EXERCISE AIM
Print out the records below with nothing altered.
--------------------------------------------------
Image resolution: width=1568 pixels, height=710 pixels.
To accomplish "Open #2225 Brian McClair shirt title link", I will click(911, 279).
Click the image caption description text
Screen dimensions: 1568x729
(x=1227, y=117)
--------------------------------------------------
SOLUTION
Image resolution: width=1568 pixels, height=710 pixels.
To accomplish "Open #2225 Brian McClair shirt title link", I will click(911, 279).
Click the image caption description text
Screen dimensions: 1568x729
(x=1227, y=117)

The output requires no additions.